Functional characterization of the promoter of pp63, a gene encoding a natural inhibitor of the insulin receptor tyrosine kinase

Abstract

PP63 is a liver specific phosphorylated glycoprotein encoded by a single copy gene, which has the property of inhibiting both autophosphorylation and tyrosine kinase activity of the insulin receptor. In this study, we have analyzed the structure activity relationship of the pp63 gene promoter. Five protein binding sites were found in the proximal 5' flanking region of the gene (-223 to +4). Using oligonucleotides as competitors and purified recombinant C/EBP in footprinting and gel retardation assays, we identified two typical C/EBP sites (X1 and X3) plus a heterogenous, C/EBP-NF1 like site (X5), separated by two classical NF1 binding sites (X2 and X4). C/EBP or the related proteins were predominantly involved in supporting cell-free transcription. Occupancy of the first high affinity C/EBP site conferred almost maximal promoter efficiency, in vitro. However, this pp63 promoter activity remained very low as compared to that in intact hepatocytes. In these cells, occupancy of the first C/EBP (X1) and NF1 (X2) sites was already required for achieving a weak transcriptional activity.

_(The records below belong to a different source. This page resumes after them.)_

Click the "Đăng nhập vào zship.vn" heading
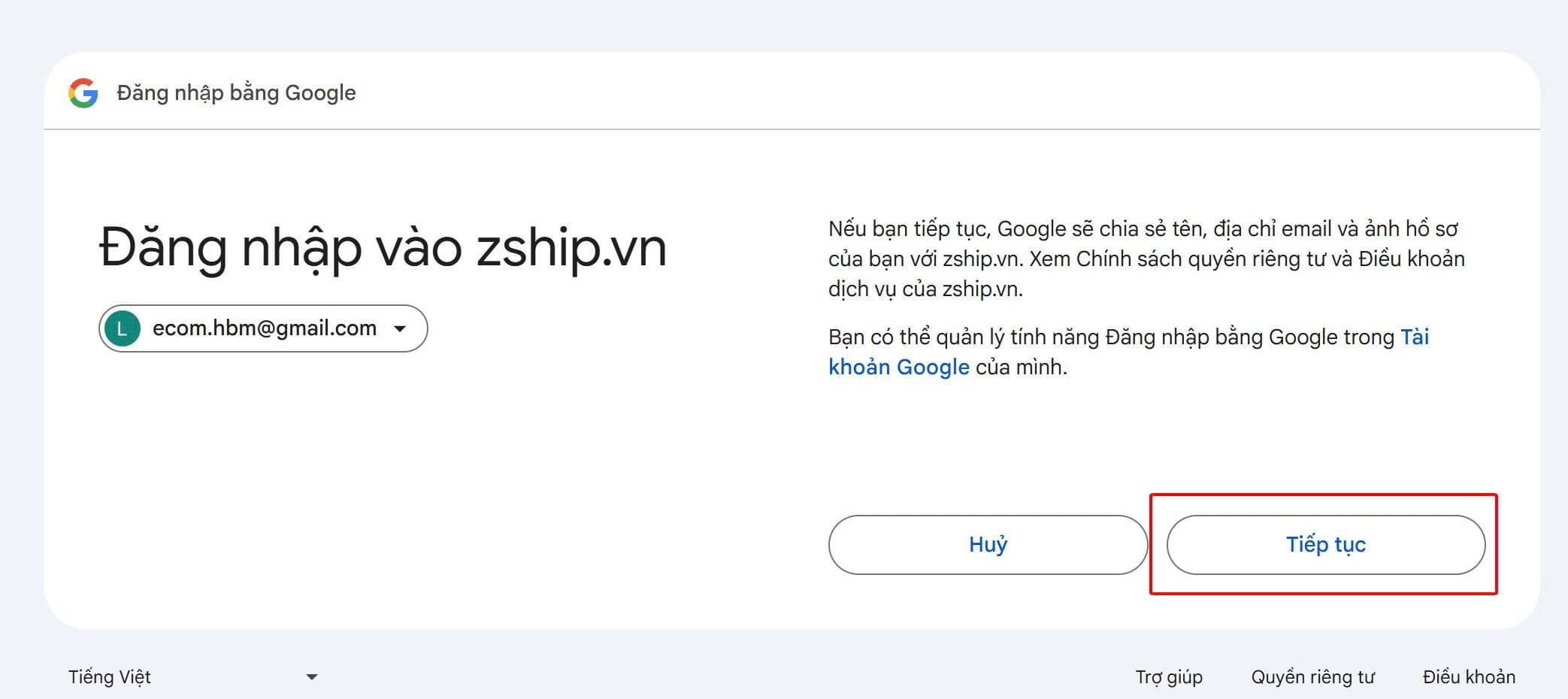This screenshot has width=1568, height=699. coord(383,248)
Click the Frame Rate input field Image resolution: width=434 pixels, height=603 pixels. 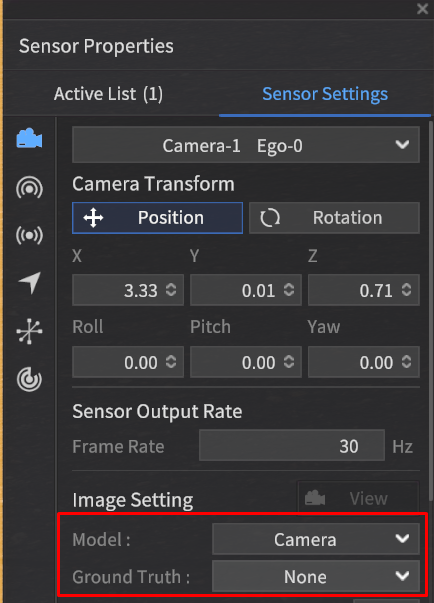tap(292, 445)
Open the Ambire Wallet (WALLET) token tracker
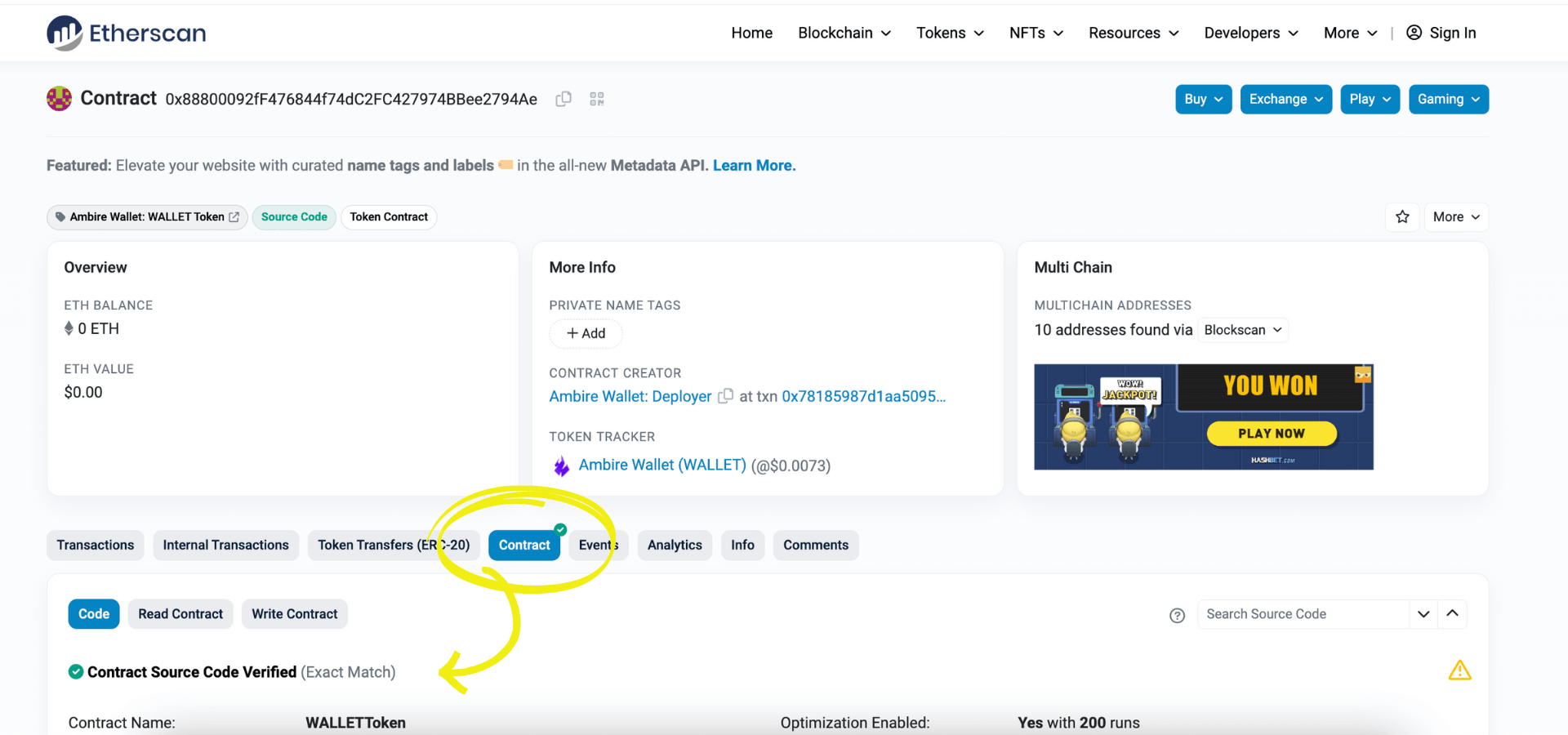Viewport: 1568px width, 735px height. point(662,465)
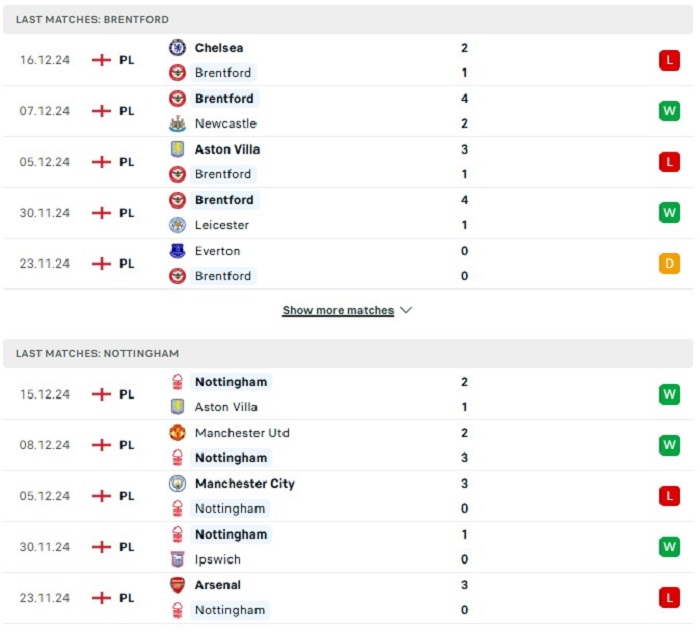
Task: Click the Manchester City crest icon
Action: (177, 483)
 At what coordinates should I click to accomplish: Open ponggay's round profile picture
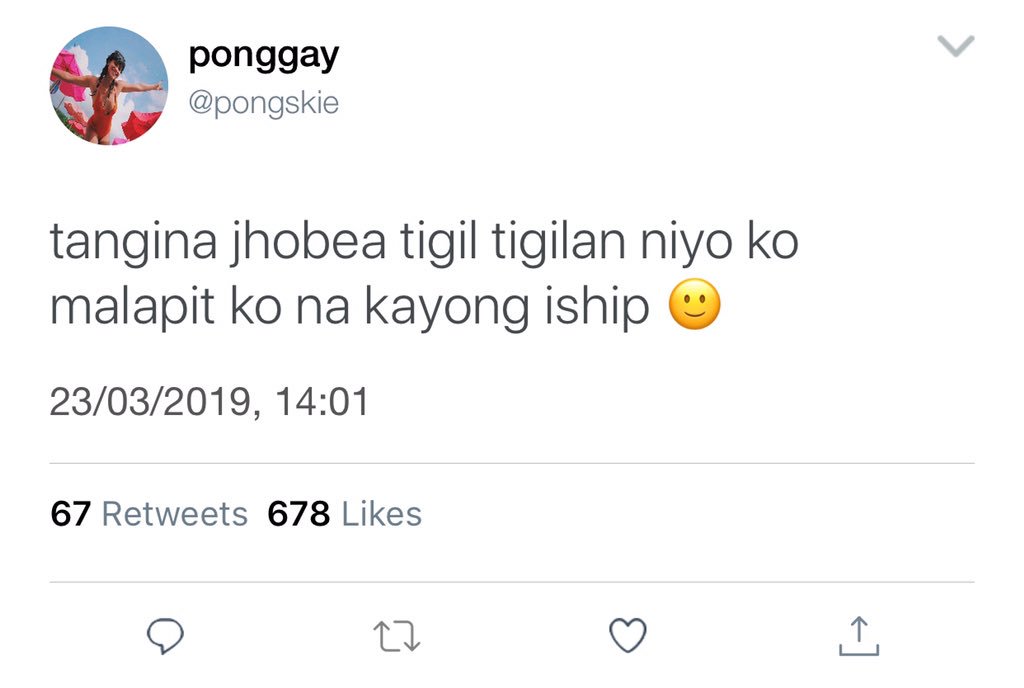tap(108, 86)
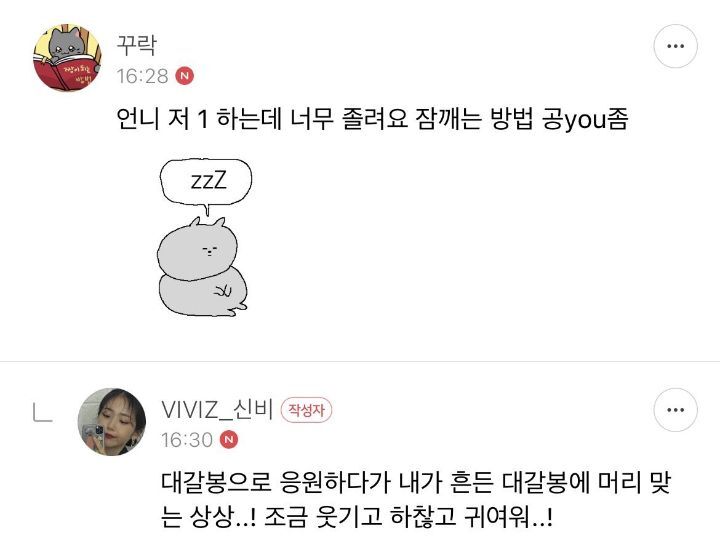Viewport: 720px width, 557px height.
Task: Click the 작성자 author badge
Action: pyautogui.click(x=306, y=410)
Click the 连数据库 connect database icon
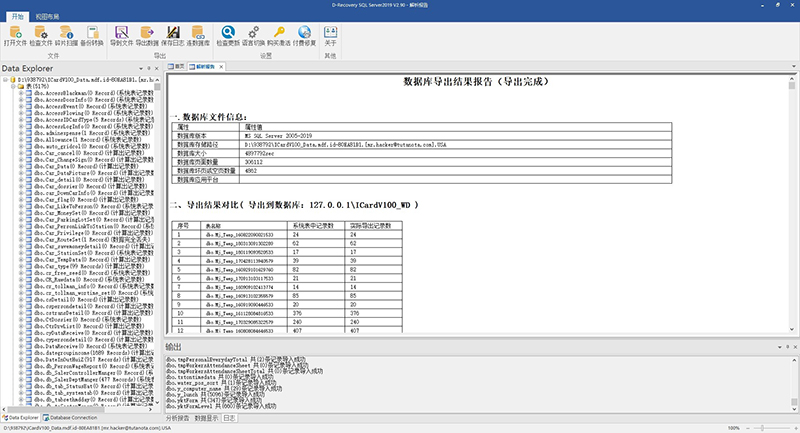 (198, 36)
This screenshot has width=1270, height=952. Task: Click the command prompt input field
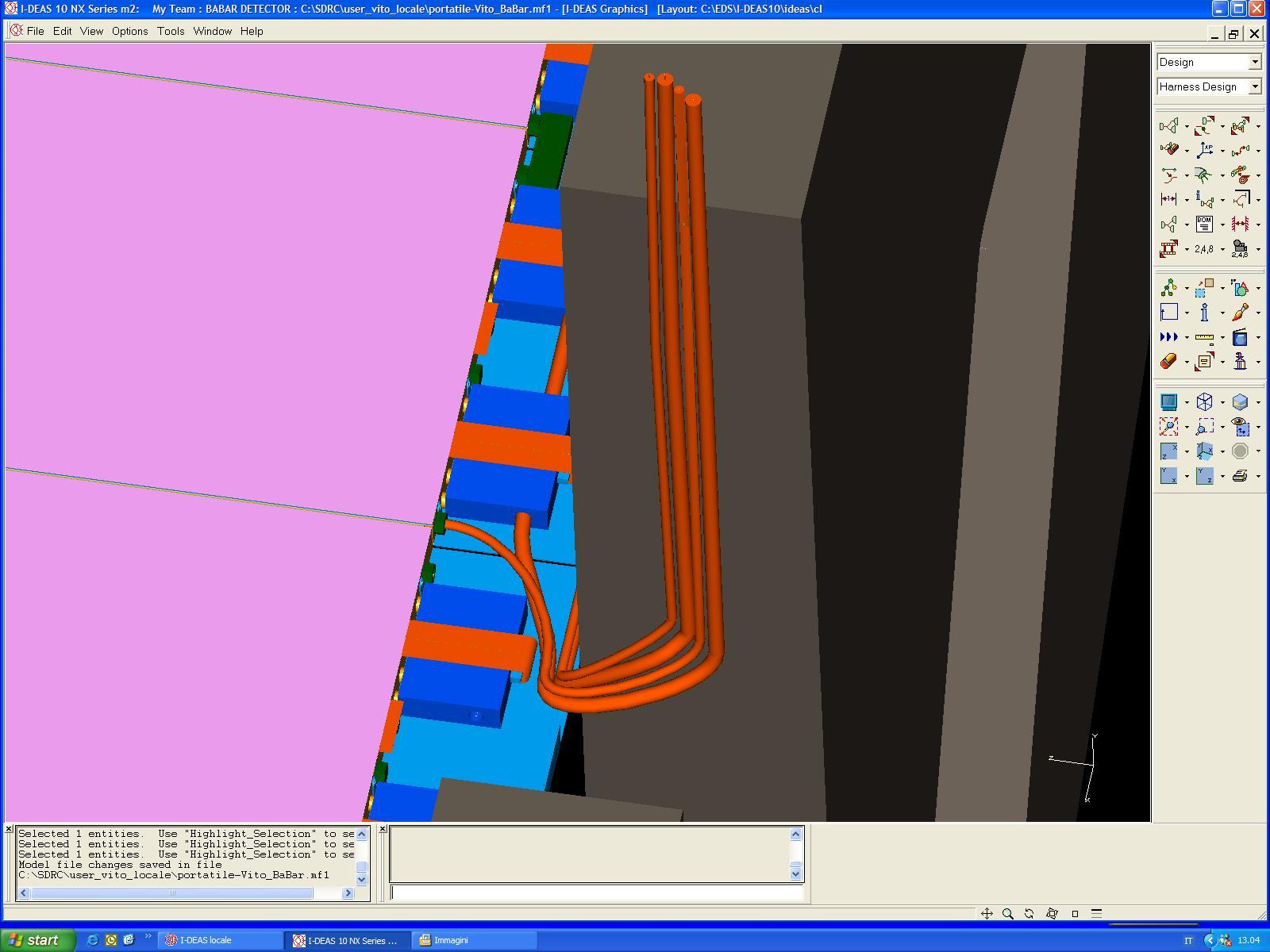point(597,893)
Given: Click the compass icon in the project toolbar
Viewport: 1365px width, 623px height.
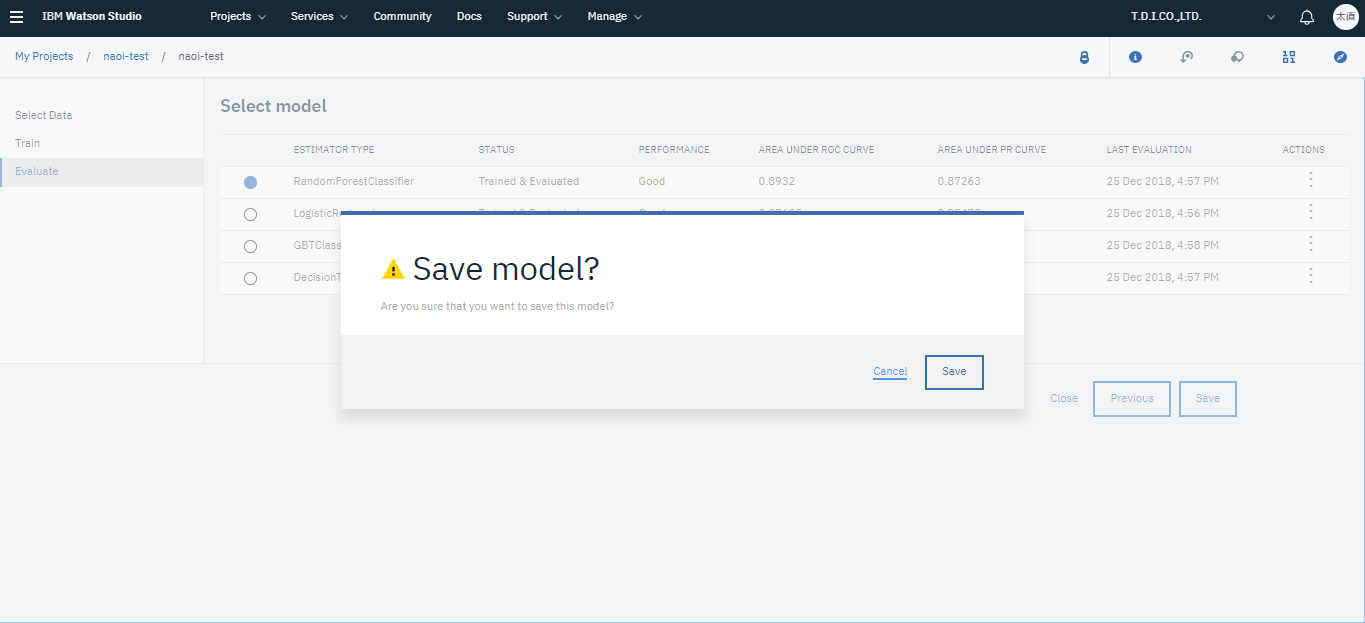Looking at the screenshot, I should click(x=1340, y=57).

The use of the second C/EBP site (X3) strongly enhanced transcription, up to 60-70% of the maximum, whereas occupancy of the two more distal sites (X4 and X5) was necessary to fully activate the promoter. Thus, the strength of the promoter as well as the liver specific expression of pp63 gene appear to result from the interplay of several DNA-protein complexes involving mainly C/EBP and/or related proteins as well as the ubiquitous NF1 factor(s), rather than from the interaction of a more liver specific trans-acting factor with the promoter.